**Items listed in a dataset**
=======
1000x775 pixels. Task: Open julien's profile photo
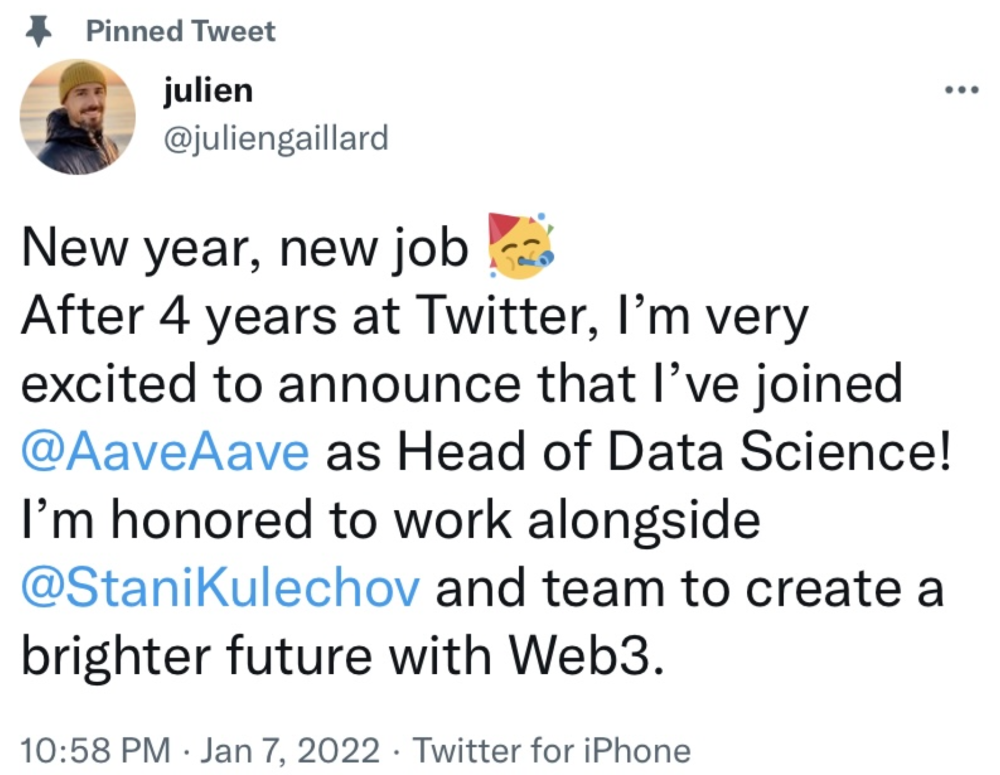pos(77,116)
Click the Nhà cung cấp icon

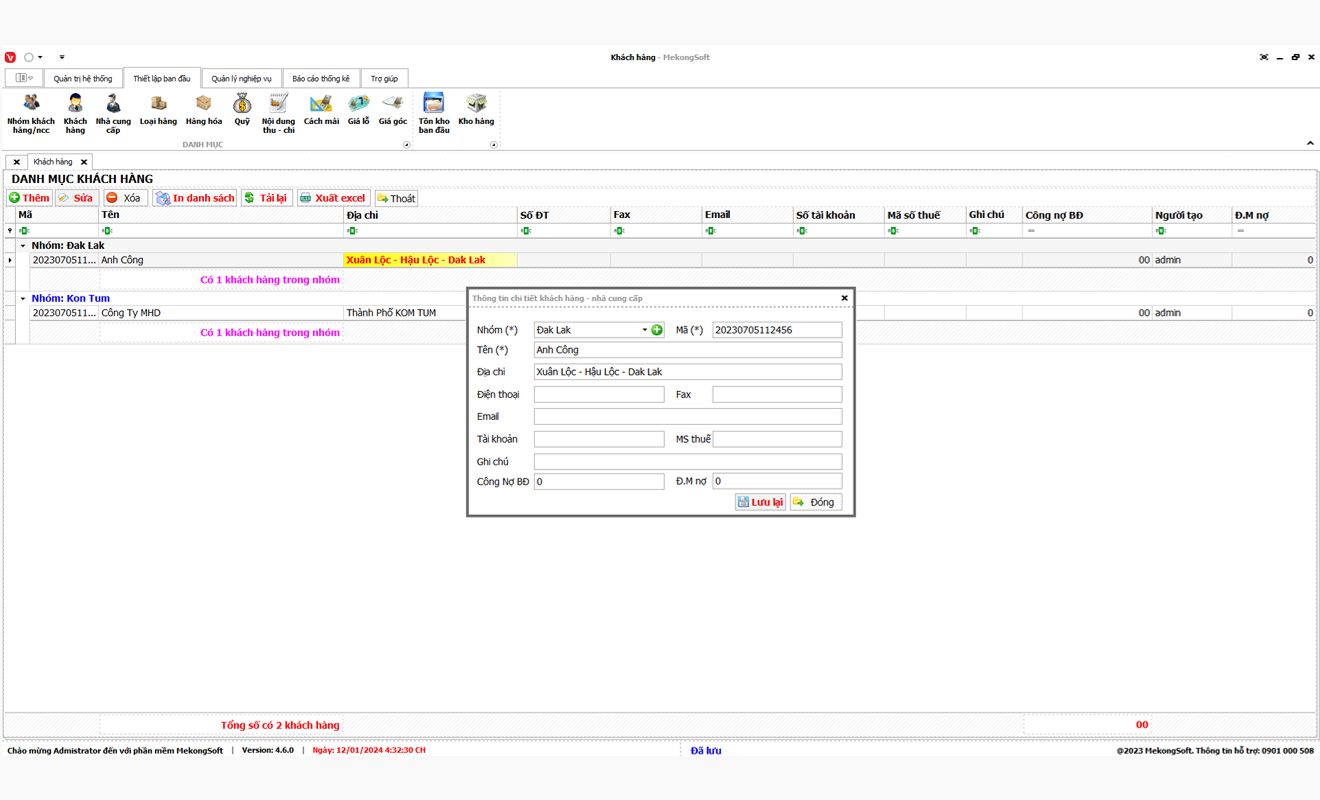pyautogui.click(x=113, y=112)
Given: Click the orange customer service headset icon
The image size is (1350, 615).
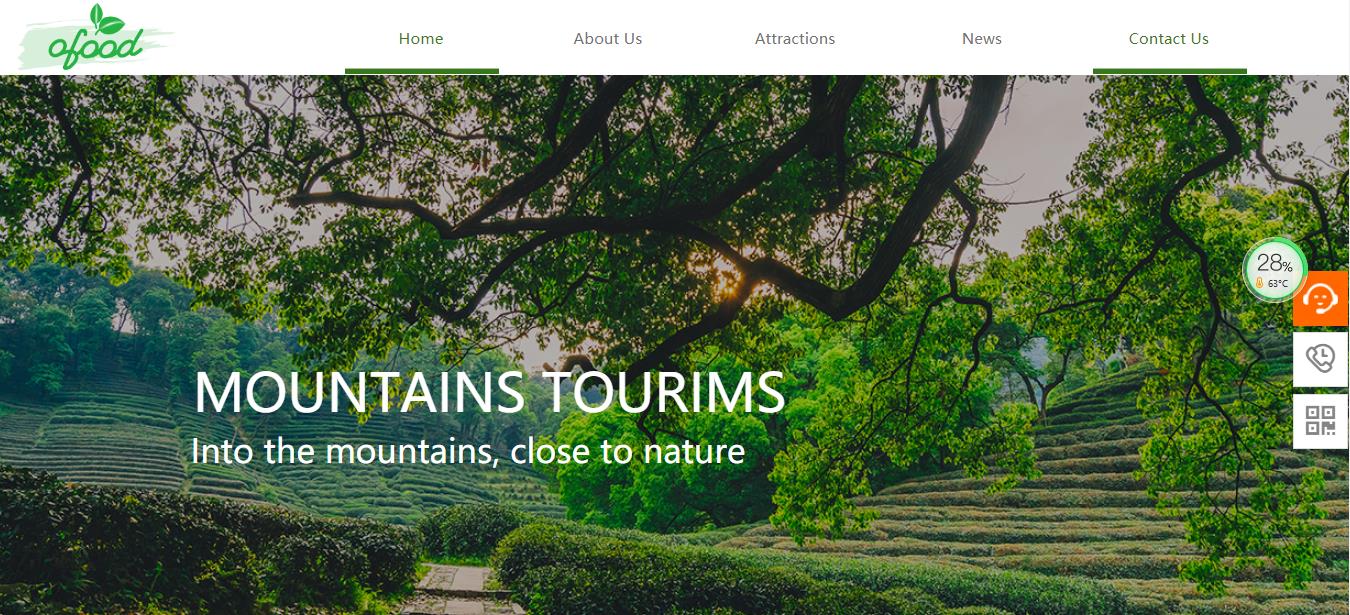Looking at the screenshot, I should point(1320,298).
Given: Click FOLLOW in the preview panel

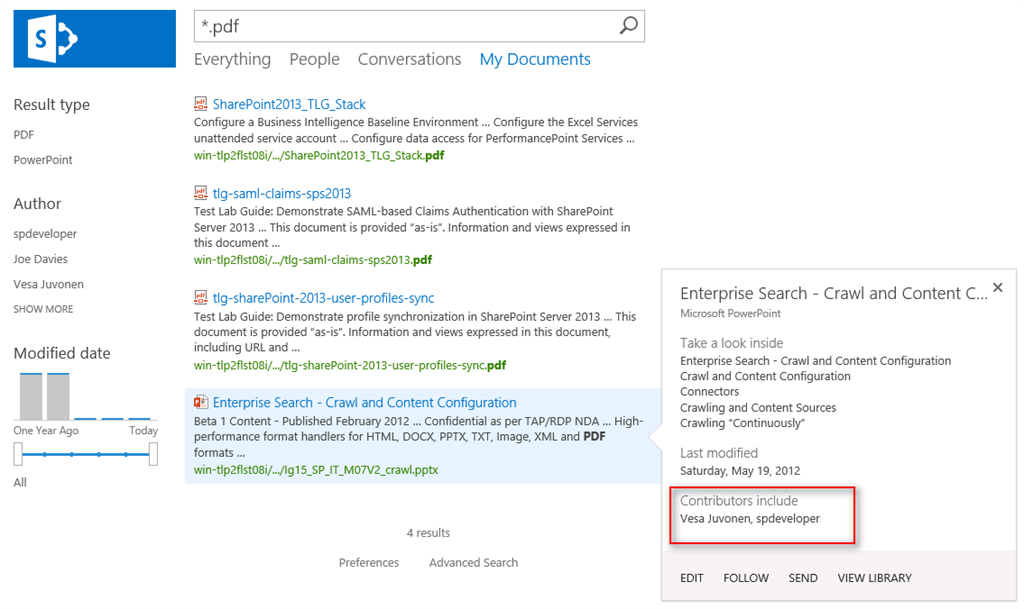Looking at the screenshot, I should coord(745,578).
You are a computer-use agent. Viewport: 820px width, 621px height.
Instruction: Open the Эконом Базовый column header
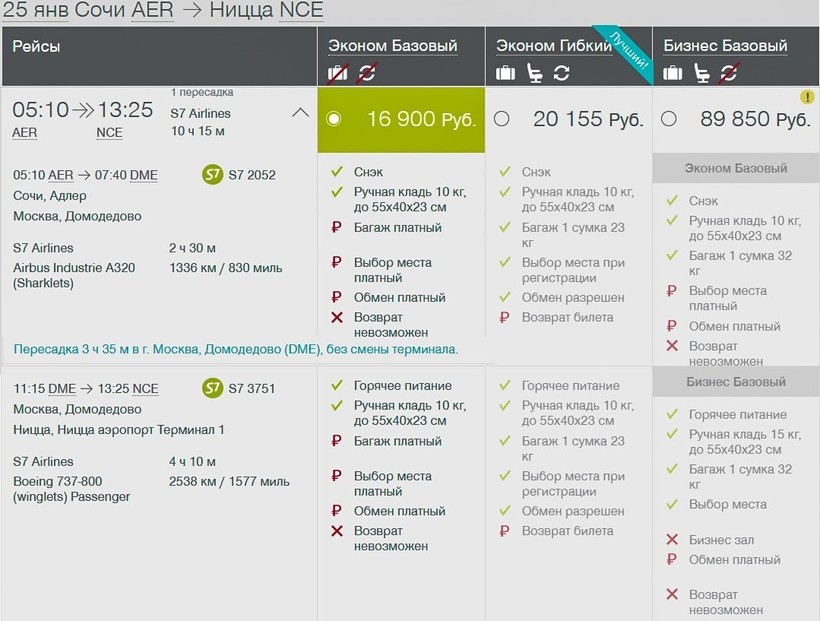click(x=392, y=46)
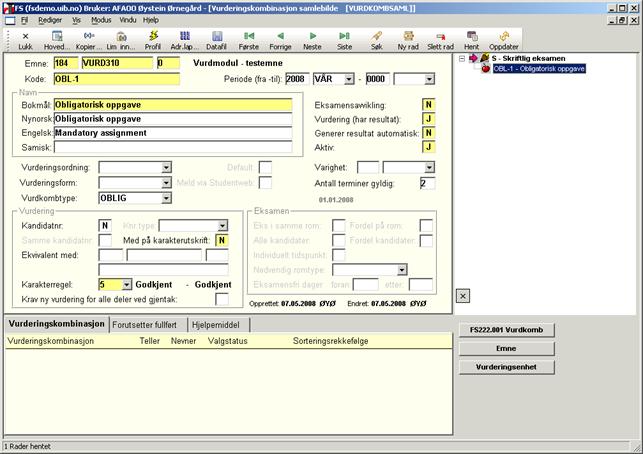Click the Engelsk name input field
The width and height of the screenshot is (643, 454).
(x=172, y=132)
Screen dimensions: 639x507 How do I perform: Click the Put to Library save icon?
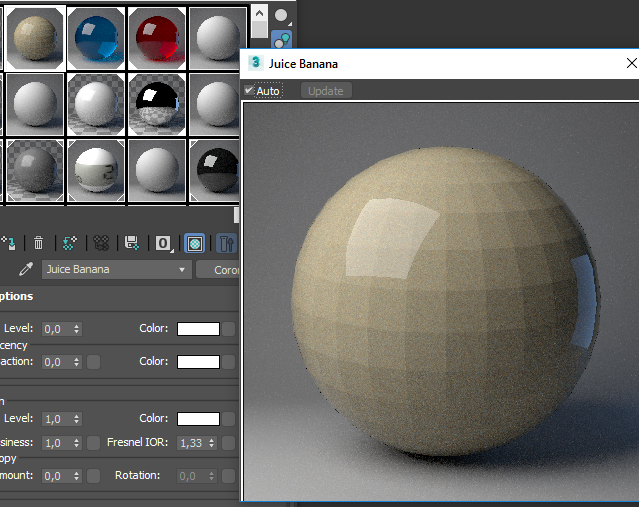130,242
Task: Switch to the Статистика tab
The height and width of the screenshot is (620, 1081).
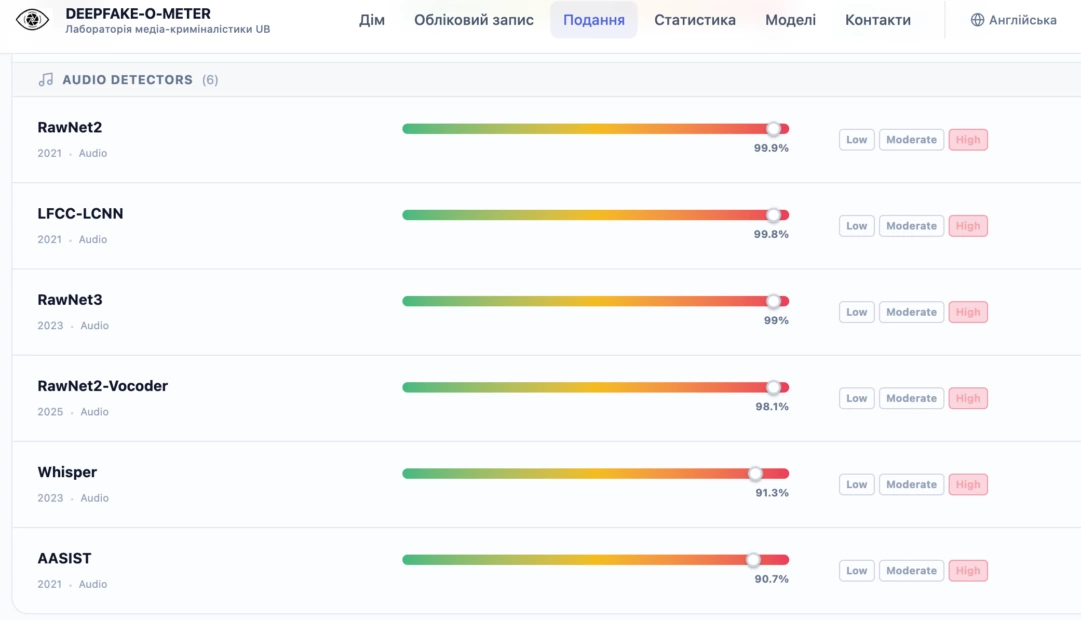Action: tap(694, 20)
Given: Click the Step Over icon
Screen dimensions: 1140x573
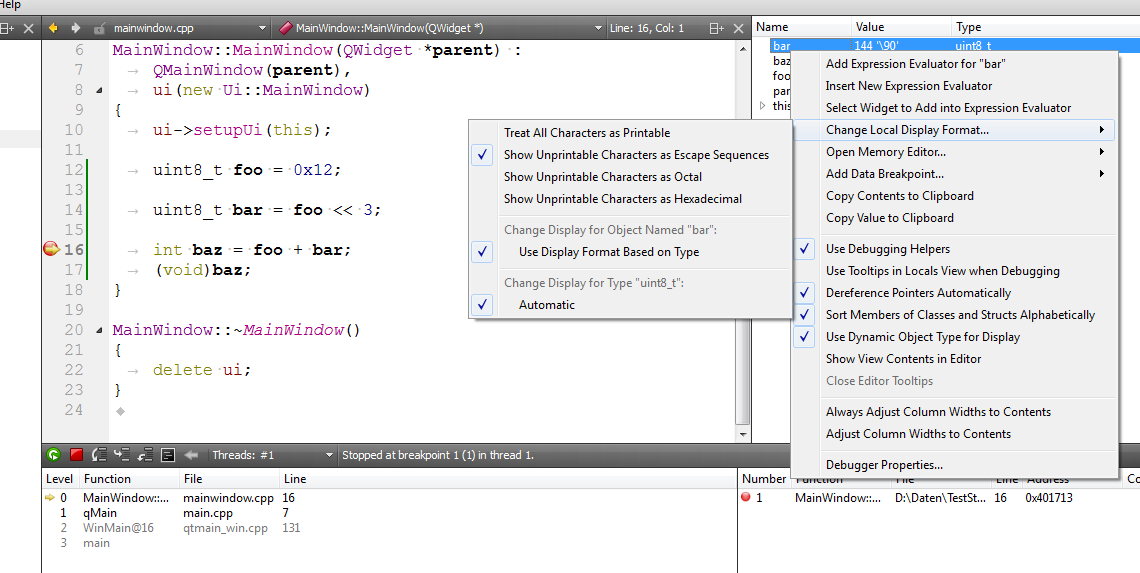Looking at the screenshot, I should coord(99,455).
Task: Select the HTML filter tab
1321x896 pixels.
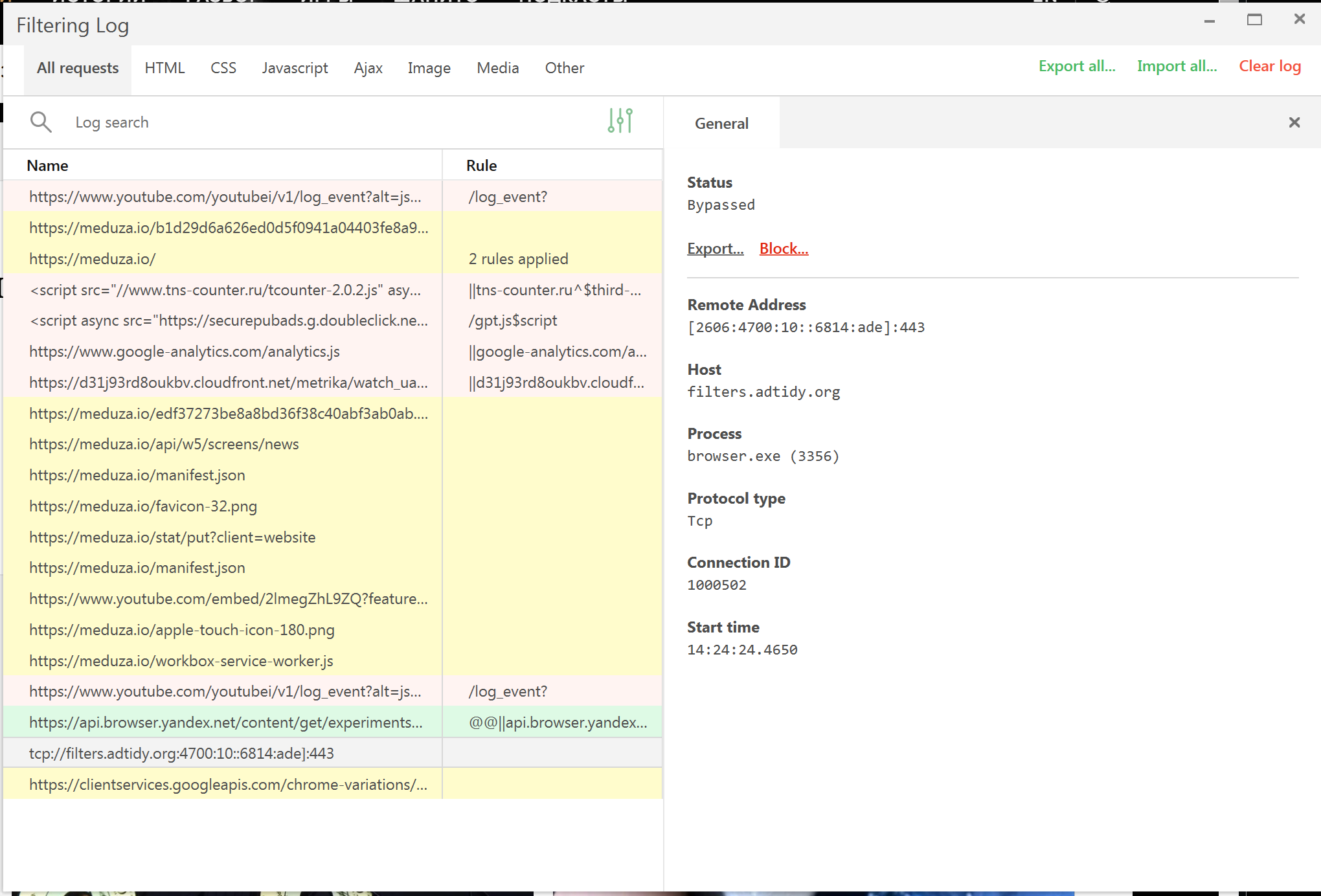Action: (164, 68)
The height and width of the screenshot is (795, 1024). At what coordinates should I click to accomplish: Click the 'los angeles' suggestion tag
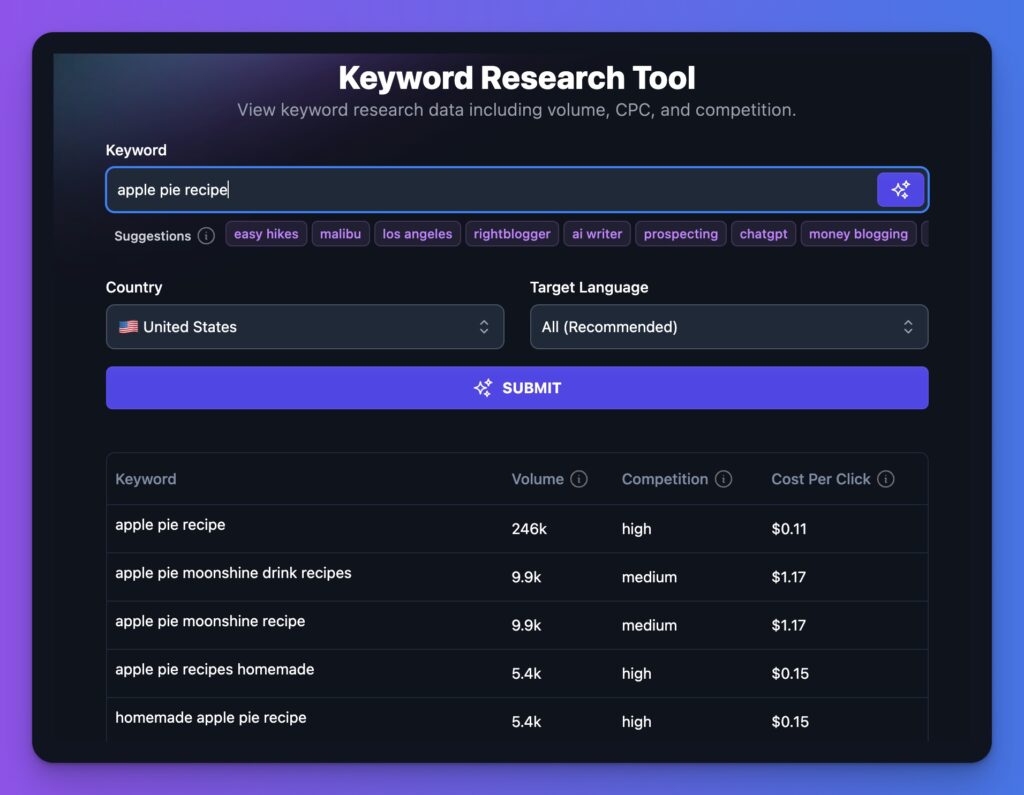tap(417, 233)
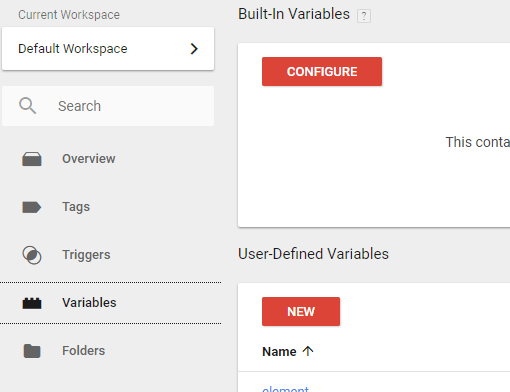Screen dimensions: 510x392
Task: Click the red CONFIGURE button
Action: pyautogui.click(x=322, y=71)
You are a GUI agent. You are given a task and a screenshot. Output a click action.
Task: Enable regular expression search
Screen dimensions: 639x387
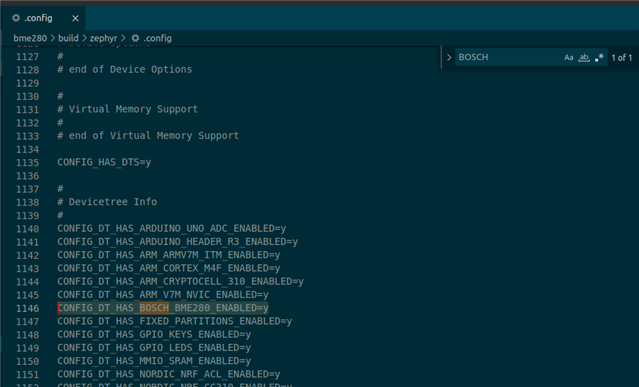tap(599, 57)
=======
**Exercise objective**
Arrange the lines above as a numbered list, leaving out the blank lines and the pictures.

**Task result**
1. 1000x775 pixels. Task: Open julien's profile photo
2. pos(77,116)
3. Click the Nhà cung cấp icon
4. pyautogui.click(x=113, y=112)
5. Given: Click the orange customer service headset icon
6. The image size is (1350, 615).
7. Looking at the screenshot, I should point(1320,298).
8. Given: Click FOLLOW in the preview panel
9. Looking at the screenshot, I should coord(745,578).
10. You are a computer-use agent. Viewport: 820px width, 621px height.
11. Instruction: Open the Эконом Базовый column header
12. click(x=392, y=46)
13. Click the Engelsk name input field
14. The width and height of the screenshot is (643, 454).
15. (x=172, y=132)
16. Screen dimensions: 639x507 How do I perform: Click the Put to Library save icon?
17. 130,242
18. Task: Switch to the Статистика tab
19. The height and width of the screenshot is (620, 1081).
20. Action: tap(694, 20)
21. Given: Click the Step Over icon
22. Screen dimensions: 1140x573
23. Looking at the screenshot, I should coord(99,455).
24. Task: Select the HTML filter tab
25. 1321x896 pixels.
26. Action: (164, 68)
27. The height and width of the screenshot is (795, 1024). At what coordinates should I click to accomplish: Click the 'los angeles' suggestion tag
28. tap(417, 233)
29. Screen dimensions: 510x392
30. Task: Click the red CONFIGURE button
31. Action: pyautogui.click(x=322, y=71)
32. You are a GUI agent. You are given a task and a screenshot. Output a click action.
33. Task: Enable regular expression search
34. Screen dimensions: 639x387
35. tap(599, 57)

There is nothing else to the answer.